The Philosopher as Sugar Daddy

Jostein Gaarder
Sofie világa: Regény a filozófia történetérõl,
Tr. by Adrienne Szölõssi,
Budapest: Pesti Szalon Könyvkiadó, 1995. 577 pp.
 (English edition: Sophie's World: A Novel about the History of Philosophy,
Tr. by Paulette Moller,
New York: Farrar, Straus & Giroux, 1994)

 


The Norwegian author's world-famous novel revolves around the following plot: Sophie Amundsen, whose fifteenth birthday is a few weeks away, receives two mysterious letters in the mail. Each envelope contains a slip of paper with just one question. "Who are you?", reads the first missive; "How did the world come to be?", reads the second. The naive young girl is jolted into the recognition of how little everyday experience can offer by way of an answer to these questions. Not surprisingly, the experience leaves her defenseless, and receptive to philosophical reflection. Her tutor is Alberto Knox, "a middle-aged man with dark hair and a little pointed beard" (p. 1351), who crops up from nowhere, and hounds Sophie through the entire history of philosophy from Thales to Jean-Paul Sartre within the space of a month. Initially, it's a "correspondence course": the discourses on the Presocratics, Plato and Aristotle are left in Sophie's mailbox in large manila envelopes, along with a video cassette on Athenian architecture. Once they get to medieval philosophy, however, Alberto holds the lectures in person.

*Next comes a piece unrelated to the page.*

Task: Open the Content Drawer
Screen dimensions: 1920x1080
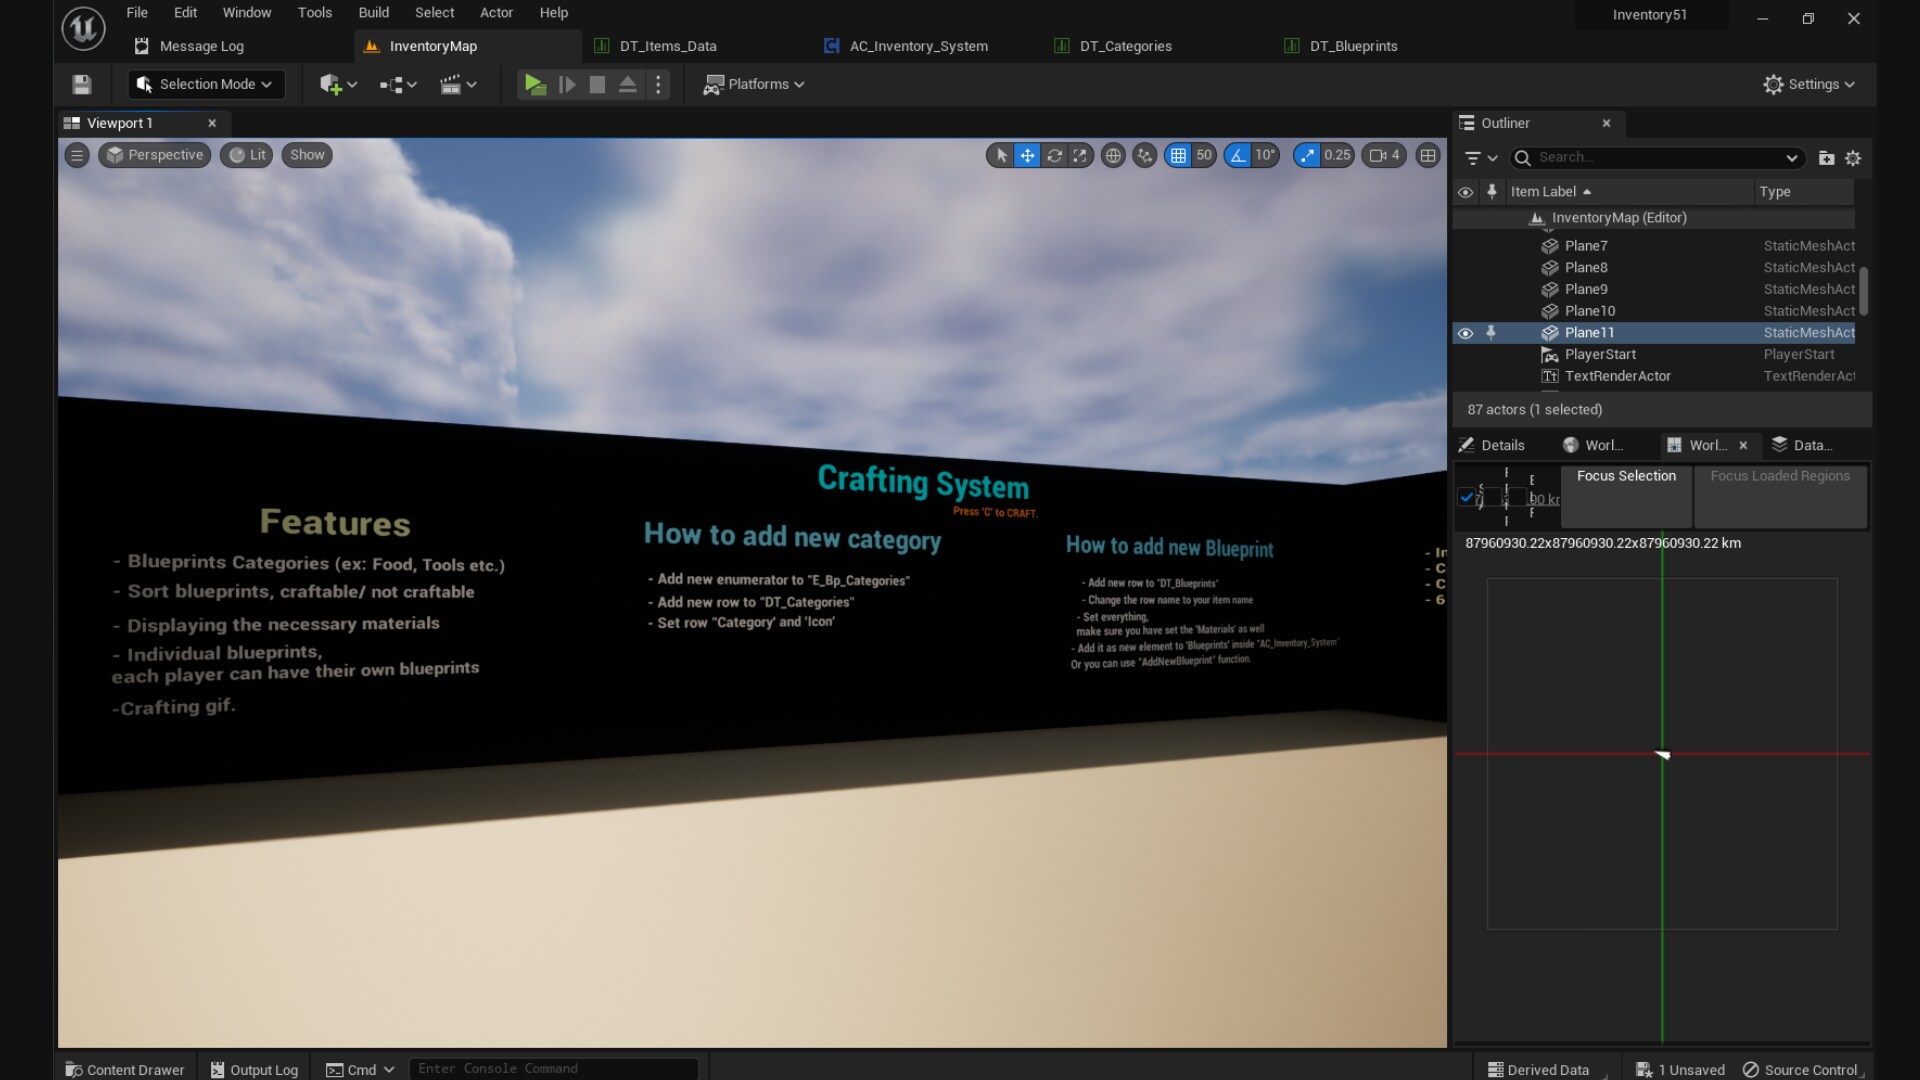Action: pyautogui.click(x=125, y=1069)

 About halfway through the book, we learn that what we've been reading so far is a novel within a novel. The story of Sophie and Alberto's philosophical trysts was invented as a present for his daughter Hilde's fifteenth birthday by Albert Möller Knag, a Norwegian major stationed with the UN forces in the Lebanon. Sophie and Alberto, however, aware that they are only figments of Major Knag's imagination, try to break out of the fiction. Their success is equivocal, at best: though they manage to outwit their creator and escape from the plot, at the end of the book we see them wandering as lost spirits, immortal but unable to make contact with the flesh and blood characters of the novel, save perhaps Hilde, who senses their presence.

 It is an exercise in futility to look for analogies or correlations between the didactic plane&emdash;Alberto's philosophy course&emdash;and the narrative. The one is totally independent of the other.

 [...]

 Gaarder's real purpose is obscured by his clumsy style, and must remain a mystery. It is symptomatic, however, that the fifteen- year-old Sophie's philosophical education in the novel is, in effect, the story of her loss of innocence.

 Finally a point on which we have no quarrel with the author: loss of innocence it is.